The project will recruit patients from both the primary and acute ends of the care spectrum. For example, patients with the specified clinical conditions who have had multiple and unplanned hospital attendances will become eligible to reduce or eliminate readmission.

In general practice, the idea is to use resources like the Pen CAT tool to identify patients with the specific conditions, particularly if they have several of them. Once those patients have a care plan in LinkedEHR, the system will then automatically calculate a 'risk of hospitalisation' score.

“This higher risk patient group is being called 'next year's admissions' – by doing good work with this group, we hope to cut down on next year's admissions,” Dr Crampton said. “We can actually keep an eye on people who have got care plans in LinkedEHR about their hospitalisation risk and focus on those that have the highest risk.”

GP and patient engagement

According to Mr Campbell, of the 325 general practices in the ML catchment, about 80 don't use clinical software, but the other 245 are almost all eHealth ready. In terms of individual GPs, about 170 are using LinkedEHR, along with a similar amount of allied health practitioners.

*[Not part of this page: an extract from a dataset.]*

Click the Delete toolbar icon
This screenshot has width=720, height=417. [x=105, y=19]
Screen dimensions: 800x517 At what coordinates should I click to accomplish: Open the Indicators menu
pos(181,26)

This is a good start, but as general practices are independent businesses, there has been a realisation that those practices will face change management costs and will need some funding to offset those costs and encourage them to take part. Dr Crampton said further discussion is required on the possibility of changes to the current MBS funding system to look at outcome measures as opposed to fee for service.

With a good number of GPs already using LinkedEHR, the project is now moving on to arranging for access to it for hospital clinicians through Cerner and also to the care facilitators.

LinkedEHR is currently being modified to provide a dashboard for the care facilitators so they can see all of the patients that have been allocated to the program’s GPs, but with some filtering options so they can quickly see if there have been any changes. The LHD IT team is also building a similar patient flag and view at the hospital end.

The build with Cerner is now taking place, Dr Crampton said, and over the next few months the project will begin engaging with patients. Having presented the idea to many GPs, Dr Crampton said they were enthusiastic about the new clinic services in the hospitals.

As the project progresses, there will be more improvements made to LinkedEHR, including the ability to automatically update clinical parameters and details within a care plan. While patients can view their care plans on their mobile devices, in the future there is also the potential to more actively engage them, Mr Campbell said.

“This will not be in the first or the second year, but we are gathering data from various sources about home monitoring devices for weight, blood sugar, pulmonary tests and blood pressure, and linking that into the record for self-management at home,” he said. “We've got that on the radar but it is a couple of years away.”